Figure 4. — **(A, B)** Tricine SDS–PAGE Western blot analysis of Crps in fecal extracts of (A) 4 wk and (B) 20 wk (ICR mice; n = 6, SAMP1/YitFc mice; n = 8/week). Chemically synthesized ox and rCrp1 were used as positive controls. Each sample was treated with trypsin (Trp+) or PBS (Trp−). Band intensity of oxCrp1 Trp+ was approximately equivalent to that of oxCrp1 Trp−, whereas bands of rCrp1 Trp+ were hardly visible. Thus, Crps detected in Trp− were considered to be the sum of ox and rCrps, and Crps detected in Trp+ were considered as rCrps that escaped tryptic digestion. **(C)** The amount of ox and rCrps in fecal extracts.

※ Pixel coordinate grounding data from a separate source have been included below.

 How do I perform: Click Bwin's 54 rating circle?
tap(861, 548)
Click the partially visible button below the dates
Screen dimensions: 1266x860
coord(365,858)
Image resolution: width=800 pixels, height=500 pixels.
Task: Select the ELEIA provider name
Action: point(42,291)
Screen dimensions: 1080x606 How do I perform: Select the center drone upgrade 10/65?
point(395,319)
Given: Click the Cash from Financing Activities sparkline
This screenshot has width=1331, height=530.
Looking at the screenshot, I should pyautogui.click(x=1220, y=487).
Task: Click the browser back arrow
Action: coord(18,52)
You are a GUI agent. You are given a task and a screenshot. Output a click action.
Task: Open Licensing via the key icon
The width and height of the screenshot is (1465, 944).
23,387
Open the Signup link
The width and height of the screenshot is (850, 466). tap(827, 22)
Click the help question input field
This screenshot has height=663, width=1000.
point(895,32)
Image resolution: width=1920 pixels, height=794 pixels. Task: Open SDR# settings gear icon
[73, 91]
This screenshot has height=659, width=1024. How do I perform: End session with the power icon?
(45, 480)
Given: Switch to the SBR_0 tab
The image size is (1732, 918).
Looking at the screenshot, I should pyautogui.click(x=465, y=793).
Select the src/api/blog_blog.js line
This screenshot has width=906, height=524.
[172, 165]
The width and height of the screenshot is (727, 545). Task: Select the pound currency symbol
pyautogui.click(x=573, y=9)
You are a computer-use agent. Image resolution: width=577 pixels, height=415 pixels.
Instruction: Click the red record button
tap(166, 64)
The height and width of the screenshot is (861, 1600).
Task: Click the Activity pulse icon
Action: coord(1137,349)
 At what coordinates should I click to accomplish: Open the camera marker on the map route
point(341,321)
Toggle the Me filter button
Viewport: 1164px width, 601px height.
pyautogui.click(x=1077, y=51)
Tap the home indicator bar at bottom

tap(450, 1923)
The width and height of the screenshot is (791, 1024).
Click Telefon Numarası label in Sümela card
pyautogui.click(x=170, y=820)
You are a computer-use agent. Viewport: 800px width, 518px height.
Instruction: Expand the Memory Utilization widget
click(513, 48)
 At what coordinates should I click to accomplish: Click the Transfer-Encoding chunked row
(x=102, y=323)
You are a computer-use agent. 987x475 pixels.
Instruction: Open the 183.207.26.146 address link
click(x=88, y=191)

The amount of oxCrps in each sample was calculated from band intensity of Trp+, and the amount of rCrps was calculated from the difference between band intensity of Trp− and Trp+. **(D)** Correlation analysis between the quantity of fecal Crps and inflammatory scores of each SAMP1/YitFc mouse. Error bars represent mean ± SEM. **(C, D)** Statistical significance was evaluated by Mann–Whitney’s U test in (C), and by Pearson’s correlation coefficients test in (D). P < 0.05 was considered statistically significant. *P < 0.05, §P < 0.001.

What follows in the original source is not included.